Aide à mourir : le Sénat rejette un article clé de la réforme de la fin de vie

Aide à mourir : le Sénat rejette un article clé de la réforme de la fin de vie

Le 11 mai, le Sénat a de nouveau montré ses divisions sur la réforme de la fin de vie en rejetant un article central du texte, qui visait à créer un droit à l’aide à mourir. Ce nouvel échec pourrait permettre aux députés de reprendre la main sur le débat.

L’article 2 de la proposition de loi présentée par le député Olivier Falorni, qui définissait les contours de la future procédure d’aide à mourir, a été rejeté dès le premier jour de l’examen du texte. La suite de cette deuxième lecture, avec près de 600 amendements à examiner jusqu’à mercredi, s’annonce délicate, le projet semblant manquer de cohérence.

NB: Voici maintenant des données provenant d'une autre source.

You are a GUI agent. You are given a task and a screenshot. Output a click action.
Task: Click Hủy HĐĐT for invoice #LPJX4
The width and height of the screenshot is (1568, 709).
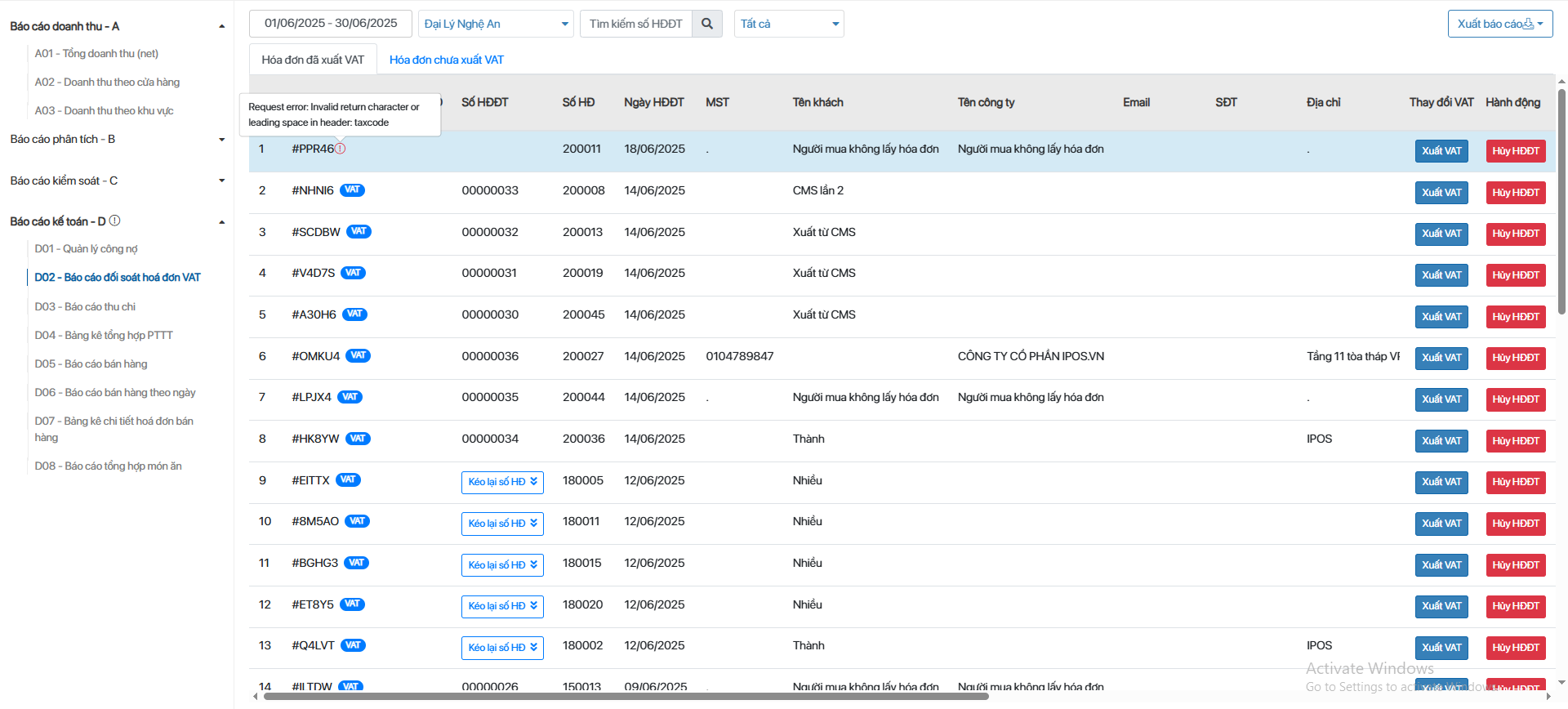(1515, 399)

Le gouvernement, qui espère une adoption définitive avant l’interruption estivale des travaux parlementaires, pourrait finalement laisser le dernier mot à l’Assemblée nationale.

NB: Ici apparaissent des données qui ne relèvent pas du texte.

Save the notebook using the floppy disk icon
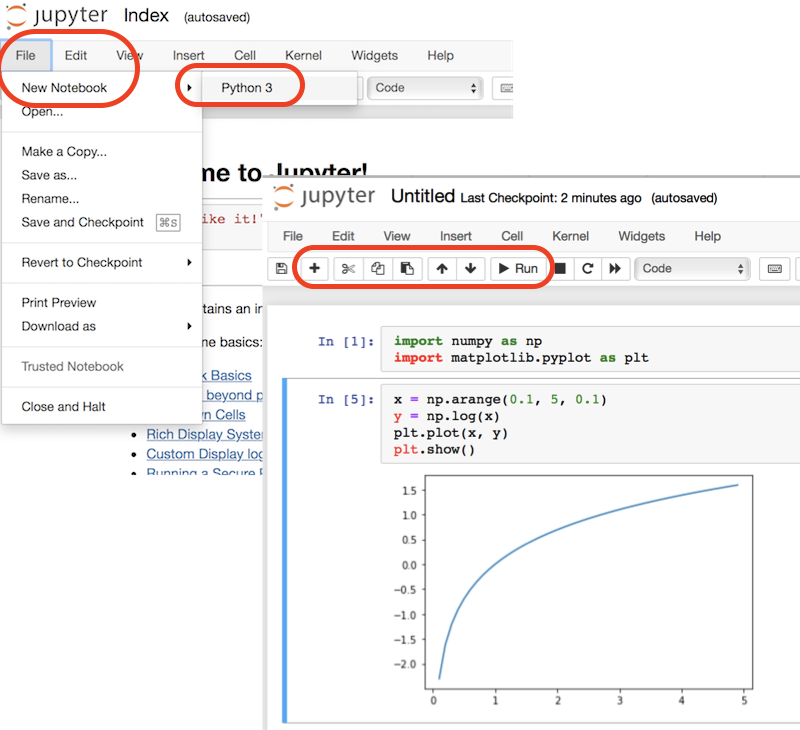800x730 pixels. click(283, 269)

Cette réflexion sur la fin de vie, initiée il y a plus de trois ans par une convention citoyenne demandée par le président de la République, a progressé davantage à l’Assemblée qu’au Sénat. Les députés ont déjà voté à deux reprises en faveur d’un droit à l’aide à mourir pour certains malades atteints d’une affection grave et incurable.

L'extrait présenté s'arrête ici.